>>
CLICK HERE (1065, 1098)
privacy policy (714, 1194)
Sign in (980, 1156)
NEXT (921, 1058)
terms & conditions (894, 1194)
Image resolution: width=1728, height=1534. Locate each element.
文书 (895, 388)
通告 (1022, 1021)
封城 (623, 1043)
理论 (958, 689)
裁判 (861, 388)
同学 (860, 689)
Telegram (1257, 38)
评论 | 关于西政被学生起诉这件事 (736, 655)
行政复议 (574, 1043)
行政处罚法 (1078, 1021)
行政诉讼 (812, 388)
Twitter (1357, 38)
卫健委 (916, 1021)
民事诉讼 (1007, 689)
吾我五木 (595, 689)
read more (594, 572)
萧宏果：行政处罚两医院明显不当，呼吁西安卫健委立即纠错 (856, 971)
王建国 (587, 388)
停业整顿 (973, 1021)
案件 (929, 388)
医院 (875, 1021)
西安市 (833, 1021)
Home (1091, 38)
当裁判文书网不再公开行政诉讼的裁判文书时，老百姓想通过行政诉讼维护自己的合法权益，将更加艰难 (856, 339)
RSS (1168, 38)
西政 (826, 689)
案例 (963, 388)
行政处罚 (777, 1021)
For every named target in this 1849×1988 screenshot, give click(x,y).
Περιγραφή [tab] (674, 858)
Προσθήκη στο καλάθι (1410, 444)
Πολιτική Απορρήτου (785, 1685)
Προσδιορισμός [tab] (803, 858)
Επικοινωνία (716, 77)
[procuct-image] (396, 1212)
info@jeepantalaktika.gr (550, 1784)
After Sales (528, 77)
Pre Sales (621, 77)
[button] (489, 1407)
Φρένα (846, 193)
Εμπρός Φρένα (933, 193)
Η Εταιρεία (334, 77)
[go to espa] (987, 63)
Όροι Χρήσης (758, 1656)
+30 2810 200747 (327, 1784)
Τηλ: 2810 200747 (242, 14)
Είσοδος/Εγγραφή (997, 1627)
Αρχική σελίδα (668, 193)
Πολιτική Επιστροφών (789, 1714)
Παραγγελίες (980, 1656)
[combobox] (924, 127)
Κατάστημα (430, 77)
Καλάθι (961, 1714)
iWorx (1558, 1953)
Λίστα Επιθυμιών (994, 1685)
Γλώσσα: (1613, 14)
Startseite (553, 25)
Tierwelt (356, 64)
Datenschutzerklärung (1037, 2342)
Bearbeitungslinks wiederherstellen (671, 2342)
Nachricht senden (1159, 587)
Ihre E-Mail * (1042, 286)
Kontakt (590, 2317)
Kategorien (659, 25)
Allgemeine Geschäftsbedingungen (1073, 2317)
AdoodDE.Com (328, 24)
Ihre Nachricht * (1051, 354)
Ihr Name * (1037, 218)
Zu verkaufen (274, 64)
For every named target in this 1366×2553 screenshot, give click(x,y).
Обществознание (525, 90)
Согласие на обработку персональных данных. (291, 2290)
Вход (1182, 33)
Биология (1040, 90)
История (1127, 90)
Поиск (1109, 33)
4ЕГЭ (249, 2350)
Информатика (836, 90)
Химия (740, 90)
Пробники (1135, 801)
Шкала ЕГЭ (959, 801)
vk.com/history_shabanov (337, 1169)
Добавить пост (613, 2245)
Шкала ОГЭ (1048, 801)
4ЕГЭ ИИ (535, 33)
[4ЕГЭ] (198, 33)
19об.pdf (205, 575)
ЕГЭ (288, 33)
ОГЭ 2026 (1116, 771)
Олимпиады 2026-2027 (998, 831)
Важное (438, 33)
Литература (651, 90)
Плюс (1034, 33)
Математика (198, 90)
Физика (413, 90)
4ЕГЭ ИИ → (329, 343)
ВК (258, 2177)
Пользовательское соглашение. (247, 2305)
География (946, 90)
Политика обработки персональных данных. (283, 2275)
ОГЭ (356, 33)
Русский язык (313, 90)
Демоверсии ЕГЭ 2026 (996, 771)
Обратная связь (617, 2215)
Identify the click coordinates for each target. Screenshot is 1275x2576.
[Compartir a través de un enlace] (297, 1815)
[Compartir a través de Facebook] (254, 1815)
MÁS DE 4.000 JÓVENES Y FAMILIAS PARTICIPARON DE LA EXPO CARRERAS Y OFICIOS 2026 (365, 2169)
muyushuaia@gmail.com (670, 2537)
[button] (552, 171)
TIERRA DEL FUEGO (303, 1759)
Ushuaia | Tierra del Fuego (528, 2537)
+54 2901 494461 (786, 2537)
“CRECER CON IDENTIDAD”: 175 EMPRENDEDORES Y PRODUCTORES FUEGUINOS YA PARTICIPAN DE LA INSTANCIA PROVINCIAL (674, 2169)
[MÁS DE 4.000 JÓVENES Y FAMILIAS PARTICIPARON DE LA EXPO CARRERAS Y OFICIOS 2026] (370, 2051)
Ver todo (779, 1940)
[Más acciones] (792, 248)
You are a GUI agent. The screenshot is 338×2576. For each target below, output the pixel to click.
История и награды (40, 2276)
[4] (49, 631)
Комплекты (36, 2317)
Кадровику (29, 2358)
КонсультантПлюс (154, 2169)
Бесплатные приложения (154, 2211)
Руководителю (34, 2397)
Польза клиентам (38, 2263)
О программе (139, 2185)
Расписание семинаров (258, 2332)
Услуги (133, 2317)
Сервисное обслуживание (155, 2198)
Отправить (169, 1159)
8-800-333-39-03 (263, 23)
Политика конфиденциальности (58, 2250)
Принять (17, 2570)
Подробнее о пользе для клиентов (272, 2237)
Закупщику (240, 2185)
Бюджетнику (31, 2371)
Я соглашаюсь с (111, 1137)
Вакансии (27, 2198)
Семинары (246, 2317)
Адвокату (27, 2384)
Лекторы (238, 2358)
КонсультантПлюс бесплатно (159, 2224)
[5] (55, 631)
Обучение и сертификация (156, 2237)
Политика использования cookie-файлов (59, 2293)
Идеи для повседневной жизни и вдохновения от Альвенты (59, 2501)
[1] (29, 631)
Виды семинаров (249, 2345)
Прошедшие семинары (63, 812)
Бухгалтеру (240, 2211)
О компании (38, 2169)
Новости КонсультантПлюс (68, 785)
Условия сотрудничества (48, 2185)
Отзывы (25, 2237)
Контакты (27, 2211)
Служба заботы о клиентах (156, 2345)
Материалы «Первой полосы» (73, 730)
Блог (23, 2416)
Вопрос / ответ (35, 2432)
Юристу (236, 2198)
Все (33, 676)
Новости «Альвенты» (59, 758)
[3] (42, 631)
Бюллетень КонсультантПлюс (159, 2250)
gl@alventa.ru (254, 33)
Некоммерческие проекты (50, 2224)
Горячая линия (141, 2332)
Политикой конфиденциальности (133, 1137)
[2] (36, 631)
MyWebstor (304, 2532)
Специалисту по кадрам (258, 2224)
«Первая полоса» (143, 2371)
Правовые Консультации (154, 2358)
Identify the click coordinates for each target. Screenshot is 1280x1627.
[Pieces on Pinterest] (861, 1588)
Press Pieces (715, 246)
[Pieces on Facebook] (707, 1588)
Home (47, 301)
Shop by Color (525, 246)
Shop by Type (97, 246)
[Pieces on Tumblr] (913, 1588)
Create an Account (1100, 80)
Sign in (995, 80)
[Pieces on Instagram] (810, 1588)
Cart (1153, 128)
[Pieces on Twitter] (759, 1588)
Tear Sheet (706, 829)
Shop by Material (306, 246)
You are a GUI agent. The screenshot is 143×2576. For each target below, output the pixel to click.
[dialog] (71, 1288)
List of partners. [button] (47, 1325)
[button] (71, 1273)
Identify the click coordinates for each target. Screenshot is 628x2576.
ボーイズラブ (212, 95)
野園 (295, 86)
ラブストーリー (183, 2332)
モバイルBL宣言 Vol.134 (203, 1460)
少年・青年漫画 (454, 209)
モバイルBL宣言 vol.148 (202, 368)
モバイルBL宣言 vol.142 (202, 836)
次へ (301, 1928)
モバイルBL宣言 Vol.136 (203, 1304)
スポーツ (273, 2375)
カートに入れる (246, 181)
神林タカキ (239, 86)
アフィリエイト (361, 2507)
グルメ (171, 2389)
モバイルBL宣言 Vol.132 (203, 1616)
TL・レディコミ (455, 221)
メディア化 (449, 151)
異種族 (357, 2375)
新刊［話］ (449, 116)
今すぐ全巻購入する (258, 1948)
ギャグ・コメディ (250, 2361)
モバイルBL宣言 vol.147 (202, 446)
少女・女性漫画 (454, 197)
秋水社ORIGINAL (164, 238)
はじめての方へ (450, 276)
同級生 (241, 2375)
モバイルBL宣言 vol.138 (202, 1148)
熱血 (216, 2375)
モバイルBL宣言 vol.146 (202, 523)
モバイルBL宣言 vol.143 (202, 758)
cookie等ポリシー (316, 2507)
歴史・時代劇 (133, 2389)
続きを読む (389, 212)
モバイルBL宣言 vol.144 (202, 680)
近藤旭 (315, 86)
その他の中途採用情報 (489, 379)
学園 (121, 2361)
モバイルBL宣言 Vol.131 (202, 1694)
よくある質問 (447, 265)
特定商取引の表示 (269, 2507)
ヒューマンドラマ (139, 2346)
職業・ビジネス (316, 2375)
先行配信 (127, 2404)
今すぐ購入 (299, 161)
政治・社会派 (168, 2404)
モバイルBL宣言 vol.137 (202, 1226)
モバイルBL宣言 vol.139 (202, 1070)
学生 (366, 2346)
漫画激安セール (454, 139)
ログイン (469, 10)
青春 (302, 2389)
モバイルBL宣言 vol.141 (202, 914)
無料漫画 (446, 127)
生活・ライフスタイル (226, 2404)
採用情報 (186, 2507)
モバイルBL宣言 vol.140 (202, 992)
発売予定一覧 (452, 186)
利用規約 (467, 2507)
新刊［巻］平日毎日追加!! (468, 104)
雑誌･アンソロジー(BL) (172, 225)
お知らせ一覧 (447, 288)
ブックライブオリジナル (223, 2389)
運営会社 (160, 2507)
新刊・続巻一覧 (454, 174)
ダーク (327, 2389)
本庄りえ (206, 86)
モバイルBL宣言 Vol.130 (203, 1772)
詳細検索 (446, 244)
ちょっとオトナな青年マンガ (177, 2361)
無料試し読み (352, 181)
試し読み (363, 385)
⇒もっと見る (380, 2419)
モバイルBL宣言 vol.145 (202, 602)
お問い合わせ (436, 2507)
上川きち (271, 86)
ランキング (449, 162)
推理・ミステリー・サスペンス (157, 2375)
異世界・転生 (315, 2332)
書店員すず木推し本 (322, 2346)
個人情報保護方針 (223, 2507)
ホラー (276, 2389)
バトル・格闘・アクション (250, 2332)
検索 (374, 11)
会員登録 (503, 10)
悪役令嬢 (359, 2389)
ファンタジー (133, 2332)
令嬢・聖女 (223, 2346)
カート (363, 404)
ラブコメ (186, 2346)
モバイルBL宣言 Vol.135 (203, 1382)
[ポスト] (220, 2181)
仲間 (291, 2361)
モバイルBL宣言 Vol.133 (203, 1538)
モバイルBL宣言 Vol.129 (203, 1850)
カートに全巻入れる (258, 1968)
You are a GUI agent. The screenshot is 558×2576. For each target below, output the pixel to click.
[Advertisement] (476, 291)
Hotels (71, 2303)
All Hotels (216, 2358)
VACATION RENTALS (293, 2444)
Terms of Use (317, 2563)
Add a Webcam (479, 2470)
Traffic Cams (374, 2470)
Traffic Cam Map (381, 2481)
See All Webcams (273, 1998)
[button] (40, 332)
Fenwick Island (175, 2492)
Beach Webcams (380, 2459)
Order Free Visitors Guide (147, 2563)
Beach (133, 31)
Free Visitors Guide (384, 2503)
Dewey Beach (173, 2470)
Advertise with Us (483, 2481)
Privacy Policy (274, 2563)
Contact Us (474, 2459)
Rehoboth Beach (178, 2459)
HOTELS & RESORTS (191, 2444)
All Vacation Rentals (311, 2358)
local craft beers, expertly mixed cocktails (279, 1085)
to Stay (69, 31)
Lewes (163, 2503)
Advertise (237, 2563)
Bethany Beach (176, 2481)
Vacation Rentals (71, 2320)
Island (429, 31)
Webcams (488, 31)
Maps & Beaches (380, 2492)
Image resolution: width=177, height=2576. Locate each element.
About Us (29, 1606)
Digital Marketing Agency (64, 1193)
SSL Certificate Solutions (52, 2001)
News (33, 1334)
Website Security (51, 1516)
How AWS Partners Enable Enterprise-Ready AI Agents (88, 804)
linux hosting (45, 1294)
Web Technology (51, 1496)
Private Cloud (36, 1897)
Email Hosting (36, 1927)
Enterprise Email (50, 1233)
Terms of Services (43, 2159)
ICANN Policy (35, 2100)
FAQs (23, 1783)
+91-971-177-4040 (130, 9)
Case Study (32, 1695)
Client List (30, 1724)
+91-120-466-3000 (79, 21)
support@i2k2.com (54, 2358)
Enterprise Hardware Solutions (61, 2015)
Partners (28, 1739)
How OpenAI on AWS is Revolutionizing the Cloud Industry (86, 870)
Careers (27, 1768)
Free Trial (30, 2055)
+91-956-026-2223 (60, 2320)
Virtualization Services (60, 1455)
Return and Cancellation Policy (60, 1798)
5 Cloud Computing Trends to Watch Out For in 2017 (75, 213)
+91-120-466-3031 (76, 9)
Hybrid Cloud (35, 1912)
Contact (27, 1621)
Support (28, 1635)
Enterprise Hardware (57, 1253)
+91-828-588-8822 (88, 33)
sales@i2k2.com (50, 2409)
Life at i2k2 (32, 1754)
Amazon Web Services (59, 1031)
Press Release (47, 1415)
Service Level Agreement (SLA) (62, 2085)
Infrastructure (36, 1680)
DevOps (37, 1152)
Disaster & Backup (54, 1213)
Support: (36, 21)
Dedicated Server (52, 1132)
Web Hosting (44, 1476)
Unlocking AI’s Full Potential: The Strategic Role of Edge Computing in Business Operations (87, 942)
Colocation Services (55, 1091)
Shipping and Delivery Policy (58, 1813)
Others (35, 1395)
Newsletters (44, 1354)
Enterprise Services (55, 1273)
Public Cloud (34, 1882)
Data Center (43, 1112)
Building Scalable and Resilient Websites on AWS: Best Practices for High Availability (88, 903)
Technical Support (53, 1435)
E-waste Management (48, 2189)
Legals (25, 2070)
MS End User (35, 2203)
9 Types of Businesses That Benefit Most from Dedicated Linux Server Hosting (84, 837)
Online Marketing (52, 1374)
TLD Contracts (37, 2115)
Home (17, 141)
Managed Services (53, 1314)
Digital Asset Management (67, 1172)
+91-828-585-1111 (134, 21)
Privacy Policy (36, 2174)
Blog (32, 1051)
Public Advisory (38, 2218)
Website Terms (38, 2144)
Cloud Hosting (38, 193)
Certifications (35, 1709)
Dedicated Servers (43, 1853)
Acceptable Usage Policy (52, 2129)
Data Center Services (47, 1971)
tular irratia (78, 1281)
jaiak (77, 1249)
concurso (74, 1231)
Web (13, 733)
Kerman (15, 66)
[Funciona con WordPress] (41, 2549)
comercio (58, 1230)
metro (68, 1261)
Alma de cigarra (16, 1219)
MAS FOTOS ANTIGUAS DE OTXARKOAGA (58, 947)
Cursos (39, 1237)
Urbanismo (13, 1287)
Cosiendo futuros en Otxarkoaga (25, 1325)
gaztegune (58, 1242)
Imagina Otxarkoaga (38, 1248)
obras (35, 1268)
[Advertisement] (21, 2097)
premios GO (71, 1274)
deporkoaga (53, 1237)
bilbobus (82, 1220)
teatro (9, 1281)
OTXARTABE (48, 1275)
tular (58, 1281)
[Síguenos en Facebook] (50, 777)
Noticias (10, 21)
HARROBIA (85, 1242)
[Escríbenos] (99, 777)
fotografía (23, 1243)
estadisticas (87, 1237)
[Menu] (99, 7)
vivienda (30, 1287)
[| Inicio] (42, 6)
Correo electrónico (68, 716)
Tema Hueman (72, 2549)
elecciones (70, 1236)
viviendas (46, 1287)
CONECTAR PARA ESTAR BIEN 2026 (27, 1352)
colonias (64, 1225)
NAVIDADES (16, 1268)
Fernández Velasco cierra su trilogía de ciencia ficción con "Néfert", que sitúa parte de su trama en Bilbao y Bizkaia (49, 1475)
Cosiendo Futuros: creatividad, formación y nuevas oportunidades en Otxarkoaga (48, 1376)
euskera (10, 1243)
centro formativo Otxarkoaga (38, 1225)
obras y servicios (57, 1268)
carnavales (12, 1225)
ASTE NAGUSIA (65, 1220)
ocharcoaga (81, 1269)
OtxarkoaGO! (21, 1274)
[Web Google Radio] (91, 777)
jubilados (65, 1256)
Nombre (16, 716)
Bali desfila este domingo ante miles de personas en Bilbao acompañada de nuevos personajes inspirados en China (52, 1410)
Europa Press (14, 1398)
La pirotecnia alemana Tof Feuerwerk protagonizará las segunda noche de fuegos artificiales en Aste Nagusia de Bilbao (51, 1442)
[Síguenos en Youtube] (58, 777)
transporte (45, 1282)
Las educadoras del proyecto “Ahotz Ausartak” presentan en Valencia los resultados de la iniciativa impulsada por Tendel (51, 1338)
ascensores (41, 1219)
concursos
<<
Problem to solve: Your answer should be one number: how many lines above include the word "Marketing".

Solution below: 2